Deep Learning is a series of methods(supervised/unsupervised) that solve machine learning (ML) problems using deep neural networks (more than two layers). In each layer, some modeling is used to process data.
Use cases: cancer detection, speech recognition, video captioning, real-time translation, face recognition, image/video classification, self-driving car (sign and passenger detection, lane checking) etc.
The increase popularity of Deep Learning mainly because of
- massive amount of data available for training (big data era)
- advance in machine learning research and algorithms (more details below)
- increase of computer processing capabilities (e.g. GPU)
Challenges in the past:
- Back-propagation problem (vanishing gradient) make the process take forever
- Feature selection
Advance in machine learning research and algorithms
In the following paragraphs, I briefly describe some common deep neural networks.

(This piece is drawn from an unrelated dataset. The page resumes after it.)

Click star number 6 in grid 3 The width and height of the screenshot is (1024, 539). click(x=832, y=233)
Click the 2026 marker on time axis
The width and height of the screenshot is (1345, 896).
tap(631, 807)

Convolutional Neural Networks (or CNNs)
Automatic feature selection
Inspired by examining the way our visual cortex operates: extracts a few primitive features first, and combines to form certain part of objects, and finally form the objects
Multiple convolutional layers, pooling layers, and fully connected layers
Use cases: machine vision: image recognition, skin cancer classification, object detection (real-time recognition of passenger in self-driving cars)
Recurrent Neural Networks (or RNNs)
Mainly for sequential data, e.g. stock market price, sentiment analysis, language modeling (predict next word in a sentence, quick translation of certain words, speech-to-text)
It remembers the analysis by maintaining a “state” which recur back to the net
- Computationally expensive to keep track of “state”
- “Vanishing gradient” and “Exploding gradient” problems
Long Short-Term memory is created to address these issues by maintaining a strong gradient: memory cell (hold data), 3 “gates”: write, read, and forget
Restricted Boltzmann Machines (or RBMs)
Unsupervised (extract feature without the need to label them)
Shallow network that learn to reconstruct data by themselves. During several forward and backward passes in the training process, the weights of the net are adjusted to find the relationship among input features and find which features are relevant.
Building blocks of other networks, such as Deep Belief Network
Useful for feature extraction, dimensionally reduction, pattern recognition, handling missing values, etc.
Take a set of unlabeled inputs, encode them into short codes, and then use those to reconstruct the original image, while extracting the most valuable info from data.
Useful for dimension reduction, detect a face in an image
Increase of computer processing capabilities
Deep Learning requires a lot of computation (especially matrix computation). It will take a long time to run using CPUs. Graphics Processing Units (GPU) can have many cores (up to 1000 cores), so they can handle data in parallel.
Some accelerating hardware/vendor:
- NVIDIA. CUDA software on top of GPU that helps you write program.
- AMD cards
- TensorFlow Processing Units (or TPUs)
- FPGAs (or Field Programmable Gate Arrays)
Regarding Software, TensorFlow is an open source library developed by the Google which supports CPUs, GPUs, and even distributed processing in a cluster. It provides both a Python(more complete) and a C++ APIs.